* **Excerpted passage**
SPEAKER_03Yeah, those, and I just want to quote the the the the the keynote of this scene through here. You don't want you don't seem to want to accept the fact that you're dealing with an expert in guerrilla warfare, um, with a man who's the best with guns, with knives, with his bare hands, a man who's been trained to ignore pain, ignore weather, to live off the land, to eat things that would make a billy goat puke.
SPEAKER_05And by the way, just remember this introductory scene, he's being given these as a whisper from somebody off camera, and this is him. I mean, what an amazing job of acting when he didn't even know the lines.
SPEAKER_03He told powerful, he commands, yeah. He commands the scene, he commands the scene. Uh you know, Rambo idea. I did. Uh well, and you know, when he's talking to Sheriff Will, Sheriff Will is he reminded me a lot of Pharaoh, right? Where he's just will not let it go. He won't. He told he tells him exactly, listen, just leave him, leave him an opening, let him do, we'll pick him up later, right? And and then he tells him, I didn't come here to rescue Rambo from you, I came here to rescue you for Rambo. Epic, epic line. Right lines, yeah, yeah. Uh well, and even Troutman, you know, and I think he kind of knew when he's telling, strictly speaking, he slipped up. You're lucky to be breathing, but it wasn't, you know, he didn't slip up, he he let them live.
SPEAKER_05Uh what he meant was from tactical warfare, he should have wiped all y'all out. We shouldn't even be talking right now. He should be onto another city somewhere without anybody knowing who he is or what he's up to. Uh, you know, and did he really slip up? That's that OB, I think you hit on a key thing. Did he really slip up, or is this the beginning of a cry for help that he didn't slaughter everyone, that he didn't do what he did back in Vietnam, that he is wanting to see some some actual transformation and change, and he's wanting help. Is there a cry for help in this movie? And I think the answer is yes.
SPEAKER_03Yes, screaming cry for help.
SPEAKER_05Yeah, this is also goes with the same scene with Troutman, and he's calling then in uh to uh Rambo from Baker Team.

* **Extracted entries**
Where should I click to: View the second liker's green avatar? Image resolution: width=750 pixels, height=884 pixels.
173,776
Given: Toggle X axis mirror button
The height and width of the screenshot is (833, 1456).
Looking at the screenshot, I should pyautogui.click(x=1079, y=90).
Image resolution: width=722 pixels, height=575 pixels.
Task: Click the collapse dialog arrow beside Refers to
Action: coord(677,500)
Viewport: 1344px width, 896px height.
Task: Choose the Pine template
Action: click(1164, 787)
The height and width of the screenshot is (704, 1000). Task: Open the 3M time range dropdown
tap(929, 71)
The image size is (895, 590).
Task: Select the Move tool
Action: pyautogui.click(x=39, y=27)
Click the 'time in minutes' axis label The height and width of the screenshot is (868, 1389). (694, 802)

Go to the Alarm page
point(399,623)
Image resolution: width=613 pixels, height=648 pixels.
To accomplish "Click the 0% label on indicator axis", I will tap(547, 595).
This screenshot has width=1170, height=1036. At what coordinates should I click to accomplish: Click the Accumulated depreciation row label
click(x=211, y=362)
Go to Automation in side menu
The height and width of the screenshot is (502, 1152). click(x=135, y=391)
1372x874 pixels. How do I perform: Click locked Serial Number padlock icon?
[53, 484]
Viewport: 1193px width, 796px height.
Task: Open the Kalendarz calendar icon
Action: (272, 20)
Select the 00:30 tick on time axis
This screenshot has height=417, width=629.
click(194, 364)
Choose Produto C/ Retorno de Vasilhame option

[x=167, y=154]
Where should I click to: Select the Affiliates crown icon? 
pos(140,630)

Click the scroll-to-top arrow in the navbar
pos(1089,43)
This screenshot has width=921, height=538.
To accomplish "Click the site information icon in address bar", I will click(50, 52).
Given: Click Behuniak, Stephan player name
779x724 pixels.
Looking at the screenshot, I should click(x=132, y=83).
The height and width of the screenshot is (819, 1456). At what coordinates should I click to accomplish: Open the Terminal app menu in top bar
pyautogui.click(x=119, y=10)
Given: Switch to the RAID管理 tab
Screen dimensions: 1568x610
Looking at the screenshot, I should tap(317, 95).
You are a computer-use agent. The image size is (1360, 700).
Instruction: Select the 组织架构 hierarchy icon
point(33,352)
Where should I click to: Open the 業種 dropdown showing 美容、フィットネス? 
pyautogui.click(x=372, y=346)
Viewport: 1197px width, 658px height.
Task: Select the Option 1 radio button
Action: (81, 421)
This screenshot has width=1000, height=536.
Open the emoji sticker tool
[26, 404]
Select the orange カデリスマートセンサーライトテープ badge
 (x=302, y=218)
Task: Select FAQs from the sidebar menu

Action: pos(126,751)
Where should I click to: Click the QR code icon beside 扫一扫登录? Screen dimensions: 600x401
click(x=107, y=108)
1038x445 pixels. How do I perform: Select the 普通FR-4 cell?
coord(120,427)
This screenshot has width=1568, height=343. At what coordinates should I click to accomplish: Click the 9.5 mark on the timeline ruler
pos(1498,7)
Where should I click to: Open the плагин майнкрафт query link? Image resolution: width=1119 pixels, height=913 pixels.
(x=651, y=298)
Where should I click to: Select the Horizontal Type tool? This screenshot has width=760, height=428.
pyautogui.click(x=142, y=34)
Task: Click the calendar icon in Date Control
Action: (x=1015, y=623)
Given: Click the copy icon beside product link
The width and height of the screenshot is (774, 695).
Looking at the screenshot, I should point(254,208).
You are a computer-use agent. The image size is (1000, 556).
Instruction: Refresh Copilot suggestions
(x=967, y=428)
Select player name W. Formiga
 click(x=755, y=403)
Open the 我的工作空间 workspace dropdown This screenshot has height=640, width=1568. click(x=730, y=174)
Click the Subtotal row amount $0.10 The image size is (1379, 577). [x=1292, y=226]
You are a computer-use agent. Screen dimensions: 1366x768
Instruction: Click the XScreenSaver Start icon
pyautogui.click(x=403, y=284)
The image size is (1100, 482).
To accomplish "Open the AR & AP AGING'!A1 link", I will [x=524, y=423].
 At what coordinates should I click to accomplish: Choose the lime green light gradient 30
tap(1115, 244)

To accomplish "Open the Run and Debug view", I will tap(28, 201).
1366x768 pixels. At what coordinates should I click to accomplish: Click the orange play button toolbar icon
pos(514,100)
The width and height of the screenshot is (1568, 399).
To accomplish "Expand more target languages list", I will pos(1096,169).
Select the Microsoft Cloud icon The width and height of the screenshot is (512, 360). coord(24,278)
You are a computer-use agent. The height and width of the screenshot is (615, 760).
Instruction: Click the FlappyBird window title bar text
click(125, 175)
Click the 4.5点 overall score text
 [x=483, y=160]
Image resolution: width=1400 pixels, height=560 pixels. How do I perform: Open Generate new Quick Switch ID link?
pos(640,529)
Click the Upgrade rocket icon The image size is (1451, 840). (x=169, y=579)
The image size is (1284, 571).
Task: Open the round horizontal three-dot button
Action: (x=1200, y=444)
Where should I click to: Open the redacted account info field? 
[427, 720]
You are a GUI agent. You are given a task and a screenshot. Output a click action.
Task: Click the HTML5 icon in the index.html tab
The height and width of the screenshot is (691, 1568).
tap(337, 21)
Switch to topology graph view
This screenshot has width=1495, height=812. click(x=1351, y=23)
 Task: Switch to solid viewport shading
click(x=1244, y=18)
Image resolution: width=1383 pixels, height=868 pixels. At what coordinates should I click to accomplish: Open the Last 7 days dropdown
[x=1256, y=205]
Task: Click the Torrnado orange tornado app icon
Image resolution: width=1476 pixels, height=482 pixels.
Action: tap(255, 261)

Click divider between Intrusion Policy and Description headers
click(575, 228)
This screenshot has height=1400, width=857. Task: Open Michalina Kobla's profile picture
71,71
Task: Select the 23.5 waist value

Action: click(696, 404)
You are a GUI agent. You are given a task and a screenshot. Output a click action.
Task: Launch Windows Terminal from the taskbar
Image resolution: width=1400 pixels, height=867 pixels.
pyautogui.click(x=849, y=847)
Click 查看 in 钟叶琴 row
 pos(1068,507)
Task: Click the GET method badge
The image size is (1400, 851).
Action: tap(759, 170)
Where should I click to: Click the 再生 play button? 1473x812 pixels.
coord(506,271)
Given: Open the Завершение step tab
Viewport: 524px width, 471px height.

* **Work to do**
Please reproduce the Rambo discussion transcript above word for word, from its first line to its last.

* **Result for this exercise**
SPEAKER_03Yeah, those, and I just want to quote the the the the the keynote of this scene through here. You don't want you don't seem to want to accept the fact that you're dealing with an expert in guerrilla warfare, um, with a man who's the best with guns, with knives, with his bare hands, a man who's been trained to ignore pain, ignore weather, to live off the land, to eat things that would make a billy goat puke.
SPEAKER_05And by the way, just remember this introductory scene, he's being given these as a whisper from somebody off camera, and this is him. I mean, what an amazing job of acting when he didn't even know the lines.
SPEAKER_03He told powerful, he commands, yeah. He commands the scene, he commands the scene. Uh you know, Rambo idea. I did. Uh well, and you know, when he's talking to Sheriff Will, Sheriff Will is he reminded me a lot of Pharaoh, right? Where he's just will not let it go. He won't. He told he tells him exactly, listen, just leave him, leave him an opening, let him do, we'll pick him up later, right? And and then he tells him, I didn't come here to rescue Rambo from you, I came here to rescue you for Rambo. Epic, epic line. Right lines, yeah, yeah. Uh well, and even Troutman, you know, and I think he kind of knew when he's telling, strictly speaking, he slipped up. You're lucky to be breathing, but it wasn't, you know, he didn't slip up, he he let them live.
SPEAKER_05Uh what he meant was from tactical warfare, he should have wiped all y'all out. We shouldn't even be talking right now. He should be onto another city somewhere without anybody knowing who he is or what he's up to. Uh, you know, and did he really slip up? That's that OB, I think you hit on a key thing. Did he really slip up, or is this the beginning of a cry for help that he didn't slaughter everyone, that he didn't do what he did back in Vietnam, that he is wanting to see some some actual transformation and change, and he's wanting help. Is there a cry for help in this movie? And I think the answer is yes.
SPEAKER_03Yes, screaming cry for help.
SPEAKER_05Yeah, this is also goes with the same scene with Troutman, and he's calling then in uh to uh Rambo from Baker Team.